> **Texto de referencia**:
────────────────────────────────────────

Después de 64 días de haber ganado las elecciones en EEUU, Donald Trump ha celebrado su primera conferencia de prensa. Pero, para el presidente electo, atender a los medios de comunicación no implica someterse a sus preguntas. Es él quien pretende someter a los periodistas. Fiel al estilo atrabiliario que lo ha aupado a la presidencia, Trump arremetió contra los que pronto serán sus servicios de inteligencia y contra la prensa, negando la palabra al cronista de la CNN Jim Acosta porque su medio había descrito, sin divulgarlo, el comprometedor dosier sobre los ocios y negocios del magnate en Rusia: «You’re fake news» (Sois [un medio de] noticias falsas). Sabía de qué hablaba: sin los infundios viralizados por Facebook tal vez no estaría a punto de sentar sus reales en el Despacho Oval. No se equivocó Trump: sabía lo que hacía. Sí erró el periodista que empuñó el micrófono tras el veto a Acosta. Y sus compañeros, al no abandonar de inmediato la sala de prensa, dejando a Trump con el insulto en la boca. Porque el derecho de los ciudadanos a la información, del que el periodismo sigue siendo solitario garante, no se defiende solo formulando las preguntas necesarias; también poniendo en evidencia a quienes las rehúyen mediante respuestas falsarias o escudados tras un plasma.

El icónico monitor tras el que se atrincheró Mariano Rajoy para no rendir cuentas sobre las miserias de su partido y de su tesorero empequeñece al lado de la muralla plasmática que ha erigido este magnate sin escrúpulos ahora disfrazado de líder mundial. Bajo el perfil de Twitter desde el que ya ha empezado a gobernar --amedrentando a periodistas, artistas, empresas y aliados de EEUU-- se esconde la tupida red de intereses económicos y conspiraciones que, con la ayuda de Vladímir Putin y bajo su estricta observancia, le han abierto las puertas de la Casa Blanca. Que abandonen toda esperanza los ilusos confiados en que la asunción del poder cambiaría al zar Trump. Es él quien se dispone a cambiar el mundo. Y para mal.

────────────────────────────────────────

> **Registros proporcionados**:

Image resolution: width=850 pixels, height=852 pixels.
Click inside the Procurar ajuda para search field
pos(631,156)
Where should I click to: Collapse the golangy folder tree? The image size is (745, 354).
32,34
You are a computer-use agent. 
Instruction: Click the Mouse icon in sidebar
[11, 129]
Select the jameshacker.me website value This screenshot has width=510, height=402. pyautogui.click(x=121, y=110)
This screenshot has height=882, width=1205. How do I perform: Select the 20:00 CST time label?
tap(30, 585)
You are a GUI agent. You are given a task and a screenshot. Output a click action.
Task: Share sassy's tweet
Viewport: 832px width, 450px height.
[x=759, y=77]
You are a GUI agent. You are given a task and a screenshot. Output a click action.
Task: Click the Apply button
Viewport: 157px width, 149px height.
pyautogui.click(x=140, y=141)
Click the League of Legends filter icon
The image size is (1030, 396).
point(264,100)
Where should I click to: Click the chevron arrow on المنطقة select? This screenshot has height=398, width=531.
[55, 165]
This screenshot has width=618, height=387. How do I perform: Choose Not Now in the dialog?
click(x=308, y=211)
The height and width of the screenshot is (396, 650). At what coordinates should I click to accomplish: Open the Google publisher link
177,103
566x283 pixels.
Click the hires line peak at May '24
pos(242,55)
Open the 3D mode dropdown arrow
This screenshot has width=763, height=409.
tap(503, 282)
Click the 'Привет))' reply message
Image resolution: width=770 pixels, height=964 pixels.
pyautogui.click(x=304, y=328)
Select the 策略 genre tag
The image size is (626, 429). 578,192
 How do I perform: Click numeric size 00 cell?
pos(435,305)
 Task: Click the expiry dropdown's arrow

────────────────────────────────────────

Resume en dos oraciones el texto de referencia. Los registros provienen de una fuente distinta a la del texto.

> **Espacio de respuesta**: En su primera conferencia de prensa como presidente electo, 64 días después de ganar las elecciones, Donald Trump arremetió contra los servicios de inteligencia y contra la prensa, y le negó la palabra a Jim Acosta, de la CNN, tachando a su medio de noticias falsas; el texto reprocha a los periodistas presentes no haber abandonado la sala de inmediato. Además, compara la muralla que Trump ha levantado para no rendir cuentas con el monitor tras el que se atrincheró Mariano Rajoy, y advierte que, lejos de cambiar con el poder, Trump se dispone a cambiar el mundo para mal.